Everyone seems to be talking about college all of a sudden — not just meThe Times reports a very interesting trend: early college programs, in which students take five years to earn both a high school diploma and a two-year college degree.  There have always been schools who will do this for high-achieving students, but now programs are targeting first-generation college attenders:

With a careful sequence of courses, including ninth-grade algebra, and attention to skills like note-taking, the early-college high schools accelerate students so that they arrive in college needing less of the remedial work that stalls so many low-income and first-generation students. “When we put kids on a college campus, we see them change totally, because they’re integrated with college students, and they don’t want to look immature,” said Michael Webb, associate vice president of Jobs for the Future.

The article considers it a given that the last year of high school is a waste — I guess because students have already made plans for college or a career or both, prime conditions for the ailment known as senioritis.  That was certainly not the case with me; I found my senior year very freeing.  I was finished with most of my course requirements, so I was able to choose courses I knew would bring success and enjoyment, like Yearbook and AP English.  I also experimented a bit, taking Anatomy and AP Civics, neither of which interested me beforehand, but both of which proved useful and fascinating studies.  And I finagled an independent study of classical piano, which basically meant I got to continue studying with my private teacher while practicing for a whole period on the school’s sadly neglected 9-foot concert grand.  Someday I’ll tell you all about that.  Besides, I got to play Liesl in The Sound of Music, I learned how to swing dance, and I had my first real boyfriend.

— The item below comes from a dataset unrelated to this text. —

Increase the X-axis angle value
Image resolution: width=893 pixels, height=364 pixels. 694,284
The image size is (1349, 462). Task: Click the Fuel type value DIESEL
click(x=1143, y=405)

So I’m a big proponent of senior year productivity, however it can be achieved, and although I still object to the idea that college is for everyone, I can’t take issue with an idea that expects a great deal of students out of whom  no one has ever expected much of anything.  I’ve never seen a study that didn’t prove the link between expectations and achievement, and this is no exception: dropouts plummeted from the 38% state average to zero, and one college president said this performance, from a group of completely average kids, was the most exciting development he’s seen “in 27 years.”  The kids are pumped, too:

“I didn’t want to do it, because my middle school friends weren’t applying,” Ms. Holt said. “I cried, but my mother made me do it.

“The first year, I didn’t like it, because my friends at the regular high school were having pep rallies and actual fun, while I had all this homework. But when I look back at my middle school friends, I see how many of them got pregnant or do drugs or dropped out. And now I’m excited, because I’m a year ahead.”

Good for her.  Good for her mother.  Good for the school, for trying something different.